96% reduction in HIV transmission
Researchers involved in a large multinational study recently announced that men and women with HIV who take antiretroviral drugs have a 96% lower risk of transmitting the virus to their sexual partners. The study results, just published in The New England Journal of Medicine, were hailed by AIDS experts as a game-changer.
Until now, antiretroviral therapy (ART) was known to improve the health of HIV-infected patients, but this is the first randomized clinical trial to show that treating an HIV-infected individual with ART can reduce the risk of sexual transmission of HIV to an uninfected partner.
The clinical trial, conducted at 13 sites in Botswana, Brazil, India, Kenya, Malawi, South Africa, Thailand, the United States, and Zimbabwe, was scheduled to end in 2015, but the findings were released early because the treatment worked so well.
“This new finding convincingly demonstrates that treating the infected individual—and doing so sooner rather than later—can have a major impact on reducing HIV transmission,” said Dr. Anthony S. Fauci, Director of the National Institute of Allergy and Infectious Diseases (NIAID), one of the study funders.

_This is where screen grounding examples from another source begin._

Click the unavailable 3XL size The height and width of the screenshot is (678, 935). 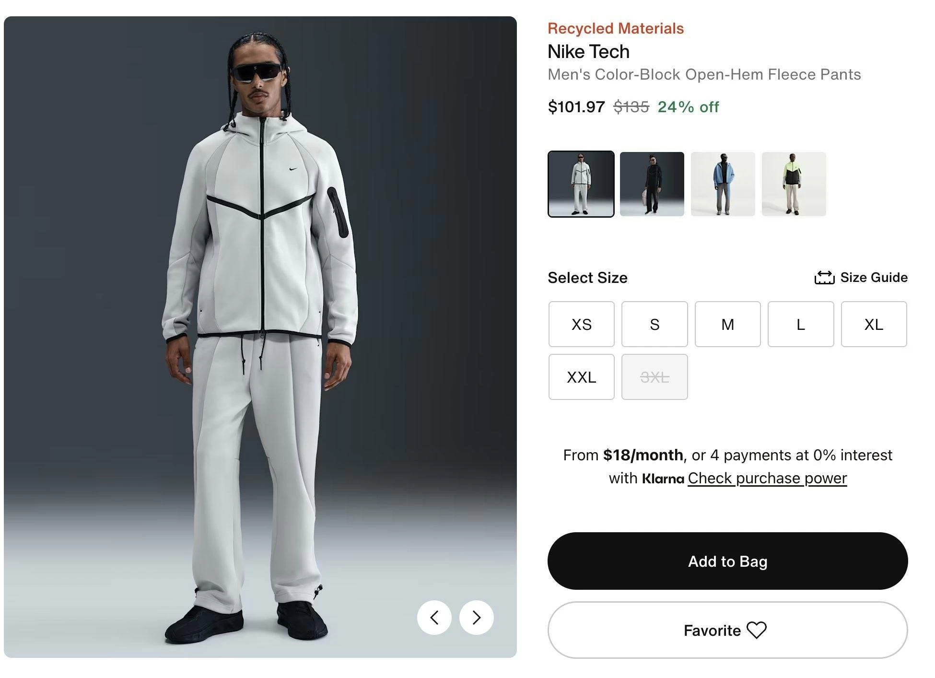coord(655,377)
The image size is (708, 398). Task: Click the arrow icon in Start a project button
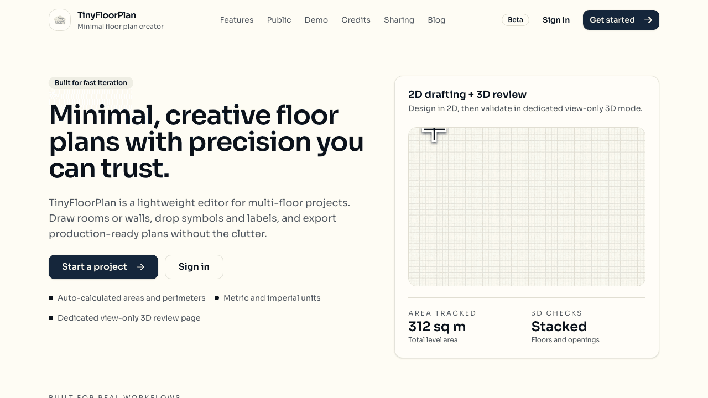pyautogui.click(x=142, y=267)
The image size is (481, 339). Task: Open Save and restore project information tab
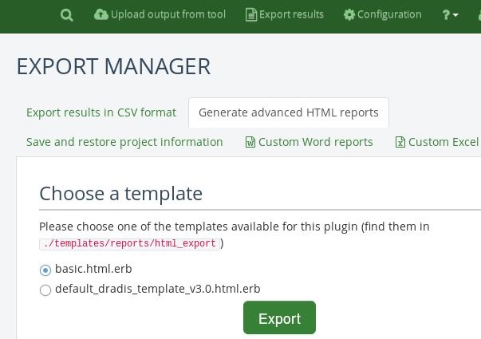point(124,142)
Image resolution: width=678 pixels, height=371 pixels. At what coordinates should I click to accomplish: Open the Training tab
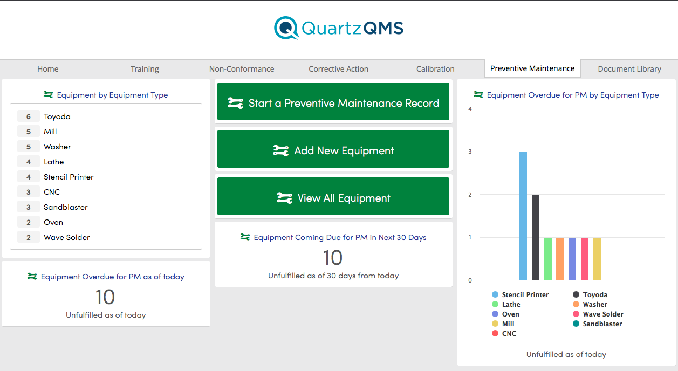[x=145, y=69]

The study, known as HPTN 052, was conducted by the HIV Prevention Trials Network (HPTN), a global partnership dedicated to reducing the transmission of HIV. The study began in April 2005 and enrolled 1,763 HIV-serodiscordant couples (in which one partner is HIV-infected and the other is not).
The Harvard AIDS Initiative (HAI) was part of the trial and enrolled 77 couples. Dr. Max Essex, Principal Investigator for the Botswana arm and Chair of HAI, commented, “The results provide tremendous rationale for our Mochudi Prevention Project now underway that links treatment and prevention efforts. Strategies for scaling up knowledge of HIV status and increasing treatment coverage are critical next steps to realizing the public health benefits of this finding.”